Wuhan and its roughly 11 million residents were abruptly locked down on 23 January after weeks of being told that the virus was controllable, preventable, and not contagious. The aim was to limit greater spread of the disease that has since become known as Covid-19, and that has spread around the world and killed almost 2 million people.

In Wuhan, many people are still guarded about what they can and cannot say about what happened a year ago and the lessons they learned.

In April, after 76 days, Wuhan emerged from lockdown. Aided by thousands of local volunteers who delivered and distributed scarce PPE and food supplies and drove ill people to hospitals; by doctors and nurses working until collapse or until the virus overtook them; by workers who built temporary hospitals in a matter of days to relieve inundated facilities, Wuhan made it through.

The memory the Chinese Communist Party wants people to keep, though, is of the larger national effort to control the outbreak. The inrush of medical staff and People’s Liberation Army soldiers from provinces across China and the emergency response from the central government after 23 January get key billing.

A three-month exhibition showcasing China’s coronavirus response, nearing its end in Wuhan, captures all this and more. It paints a China triumphant over the virus, with inconvenient narratives left out.

But there is no mention of Dr. Li Wenliang, the ophthalmologist hailed as a whistleblower after being reprimanded by police for warning colleagues about a “Sars-like illness” on 30 December last year, and who later died from Covid. Anything gaining traction on Chinese social media not supporting the correct collective memory is swiftly censored.

What still irks some Wuhan residents is the downplaying of the seriousness of the virus in the weeks before the lockdown when people such as Li were trying to sound the warning.

One of those was Zhang Hai, who lost his 76-year old father on 1 February. Zhang believes the death could have been prevented if it was known the virus was contagious in mid-January before he decided to return to Wuhan from Shenzhen after his father broke a leg.

“I won’t rest until [Wuhan officials] are held accountable,” Zhang said. He has drafted a letter to the Chinese president, Xi Jinping, calling for local officials to be held accountable for the period from 31 December to the 23 January lockdown, but his efforts, along with those of several other families, to sue the local government have so far come to nothing.

“They want to sell a story that they effectively controlled the virus here, but they also try to wipe out the cause,” Zhang said. “The cause is concealing and covering up the information early on, but they seem to only focus on the results afterward.
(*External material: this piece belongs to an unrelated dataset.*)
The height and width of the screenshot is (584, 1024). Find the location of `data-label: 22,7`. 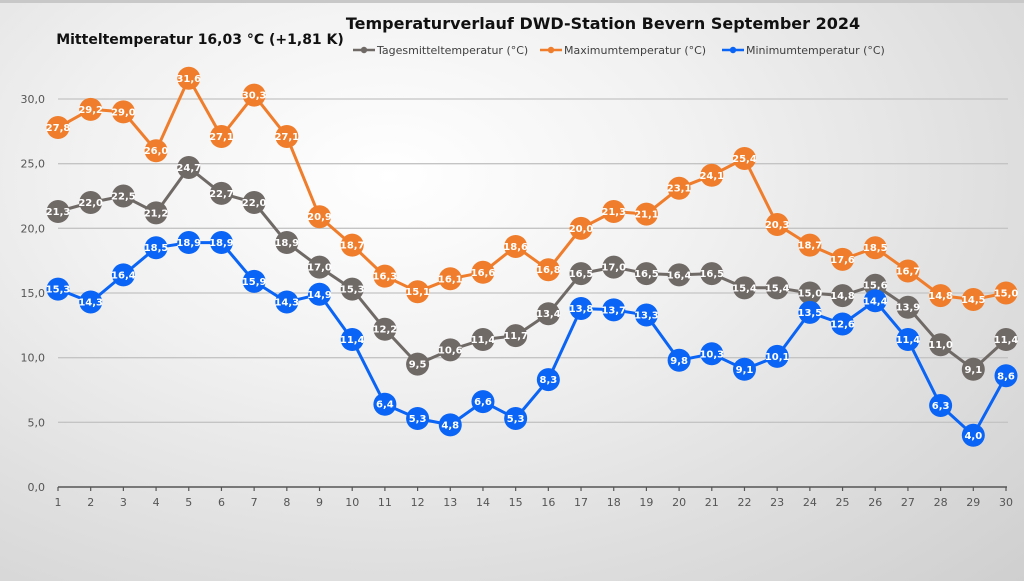

data-label: 22,7 is located at coordinates (222, 194).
That does nothing to wipe the pain out of the hearts of those who lost family members.”

Han, still grieving from the loss of her father to the virus in February, does not want her full name used out of fear of retribution by authorities. She also wants the mistakes from that period exposed to a proper investigation.

Her father became infected a few days before the lockdown but was not given a test for Covid, so he was not counted in the death toll. Han said authorities could have done more to warn residents.
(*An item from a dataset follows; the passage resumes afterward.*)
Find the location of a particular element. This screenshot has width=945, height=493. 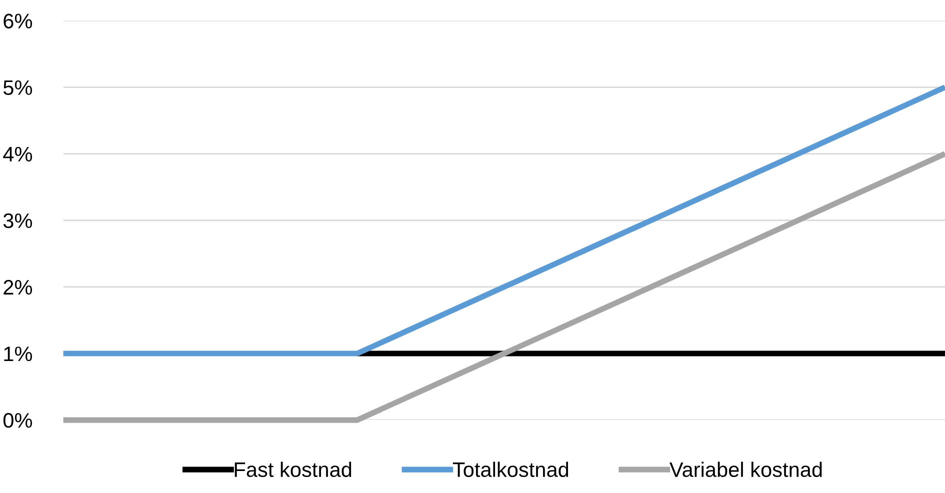

y-tick-label: 1% is located at coordinates (18, 354).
Zhang and Han said they hoped the forthcoming investigation by the WHO into the virus outbreak would also take into account the actions by the local government during the first three weeks of January 2020.

WHO officials have said the investigation, which will commence after the team arrives in January 2021 and undergoes a 14-day quarantine, will focus strictly on determining possible zoonotic sources of the virus.

The starting point for the WHO team is expected to be the South China Seafood Market, where a large number of virus samples were detected after it was closed and sanitized on 1 January 2020.

There appears to be little to look at now. Wet snow mixed with a biting wind swirls around the shuttered market. An 8ft-high wall covered in placid scenes of misty mountain tops blocks any view inside the now soundless building.

Han hopes that one day the world will know what happened at the start of the outbreak. “Before the pandemic, I had faith in the government, but after this, it feels like telling the truth is so difficult,” she said. “I hope more people can speak up and tell the truth without fearing someone will come after them.”